The paper "CommonCanvas: An Open Diffusion Model Trained with Creative-Commons Images," authored by researchers from Cornell Tech and Databricks Mosaic, presents a text-to-image (T2I) model, CommonCanvas, trained exclusively on Creative-Commons (CC) licensed images. This unique approach poses significant challenges due to the lack of captions and the relative scarcity of high-resolution CC images compared to datasets like LAION-2B. The authors address these challenges leveraging transfer learning techniques and introducing several training optimizations to create a model competitive with Stable Diffusion 2 (SD2).

Motivations and Objectives

Training high-quality T2I models typically requires vast datasets containing paired image-caption data. Historically, datasets like LAION-2B, derived from web-scraped data, have served this purpose. However, such practices raise legal and reproducibility issues. The authors aim to explore whether it is feasible to develop a competitive T2I model using only openly licensed, Creative-Commons images, sidestepping potential copyright issues and enhancing dataset reproducibility.

Methodology

Addressing Data Incompleteness: Synthetic Captioning via Telephoning

A significant issue in using CC images is the lack of accompanying captions necessary for T2I model training. To tackle this, the authors employ a transfer learning technique termed "telephoning," leveraging the pre-trained BLIP-2 model. BLIP-2 generates high-quality synthetic captions from raw CC images, forming the basis of their new dataset, CommonCatalog. This method effectively uses the vast knowledge encoded in pre-trained models to produce necessary labels for otherwise unlabeled datasets.

Handling Data Scarcity: Efficient Training Techniques

The authors delve into the effects of dataset size on model performance, hypothesizing that far less data than what LAION-2B offers might suffice. They conduct a series of experiments using smaller, random subsets of LAION-2B, demonstrating that competitive performance with SD2 can be achieved using only about 3% of the training data. A variety of optimizations—including Flash Attention, latent pre-computation, and precision adjustments—are applied to achieve a 2.71X training speedup, enabling more efficient experimentation.

Results and Evaluation

Comparison with Stable Diffusion 2

The CommonCanvas models are rigorously evaluated against SD2 using both quantitative metrics (FID, KID, CLIP-FID) and human evaluations. The paper reports that their largest model, CommonCanvas-LNC, achieves performance comparable to SD2 on human evaluations of Parti Prompts, despite being trained on a dataset less than 3% the size of LAION-2B. Notably, the CommonCanvas models exhibit robustness in avoiding the generation of copyrighted characters and iconic figures, showcasing a potential advantage over models trained on broader, less-regulated datasets.

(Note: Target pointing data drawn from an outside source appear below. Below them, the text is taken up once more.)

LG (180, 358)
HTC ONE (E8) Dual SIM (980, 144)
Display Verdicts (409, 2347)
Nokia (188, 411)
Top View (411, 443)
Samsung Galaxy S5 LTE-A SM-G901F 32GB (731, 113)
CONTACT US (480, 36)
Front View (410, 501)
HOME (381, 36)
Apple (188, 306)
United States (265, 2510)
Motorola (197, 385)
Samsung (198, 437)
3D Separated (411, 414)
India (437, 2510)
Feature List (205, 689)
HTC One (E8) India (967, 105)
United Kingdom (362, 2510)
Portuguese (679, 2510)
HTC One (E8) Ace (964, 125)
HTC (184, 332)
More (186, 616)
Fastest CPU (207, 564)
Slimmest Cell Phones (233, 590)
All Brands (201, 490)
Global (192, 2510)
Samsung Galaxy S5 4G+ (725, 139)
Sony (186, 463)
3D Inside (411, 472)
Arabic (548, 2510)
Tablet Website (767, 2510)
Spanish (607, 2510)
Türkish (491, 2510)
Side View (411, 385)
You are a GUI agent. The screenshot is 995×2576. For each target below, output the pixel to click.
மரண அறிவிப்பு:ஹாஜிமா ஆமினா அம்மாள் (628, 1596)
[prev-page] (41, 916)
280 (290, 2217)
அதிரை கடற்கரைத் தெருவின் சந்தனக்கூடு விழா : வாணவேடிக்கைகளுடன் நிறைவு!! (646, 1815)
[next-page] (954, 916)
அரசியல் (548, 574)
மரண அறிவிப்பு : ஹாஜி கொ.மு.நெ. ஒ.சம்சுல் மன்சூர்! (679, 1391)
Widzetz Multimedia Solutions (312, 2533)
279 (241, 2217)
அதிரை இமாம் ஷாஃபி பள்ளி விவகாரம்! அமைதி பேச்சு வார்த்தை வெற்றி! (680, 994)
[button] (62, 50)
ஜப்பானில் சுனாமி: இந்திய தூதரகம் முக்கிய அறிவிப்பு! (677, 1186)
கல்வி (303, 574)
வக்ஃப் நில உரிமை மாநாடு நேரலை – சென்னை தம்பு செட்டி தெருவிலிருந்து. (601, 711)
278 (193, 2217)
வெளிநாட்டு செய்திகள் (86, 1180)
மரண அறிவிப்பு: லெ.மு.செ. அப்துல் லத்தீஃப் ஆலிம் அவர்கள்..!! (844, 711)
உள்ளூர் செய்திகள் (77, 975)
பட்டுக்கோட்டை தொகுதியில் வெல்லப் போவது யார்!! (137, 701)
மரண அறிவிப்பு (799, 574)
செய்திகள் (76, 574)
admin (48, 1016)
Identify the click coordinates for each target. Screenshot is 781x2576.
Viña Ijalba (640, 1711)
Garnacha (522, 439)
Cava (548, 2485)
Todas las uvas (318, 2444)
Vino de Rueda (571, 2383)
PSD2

Practical and Theoretical Implications

The practical implications of this research are significant. By demonstrating that competitive T2I models can be trained on openly licensed data, the work mitigates legal risks associated with copyrighted material. From a theoretical standpoint, the success of training on much smaller datasets suggests that current models might be under-parameterized, opening avenues for future research in model architecture and efficiency improvements.

Future Directions

The authors suggest that future work could involve augmenting CommonCatalog with additional CC images from various sources, allowing for even larger open datasets. Additionally, they hint at exploring more advanced and larger model architectures, further pushing the boundaries of what is achievable with openly licensed data.

Conclusion

The paper "CommonCanvas: An Open Diffusion Model Trained with Creative-Commons Images" provides an insightful examination of the feasibility of training high-quality T2I models on openly licensed datasets. Through innovative transfer learning techniques and efficient training optimizations, the authors successfully develop a model that stands toe-to-toe with state-of-the-art models, while steering clear of potential copyright infringements. This work not only contributes to the field by proposing a practical solution to a significant issue but also sets a precedent for future research in the field of ethically sourced AI training data.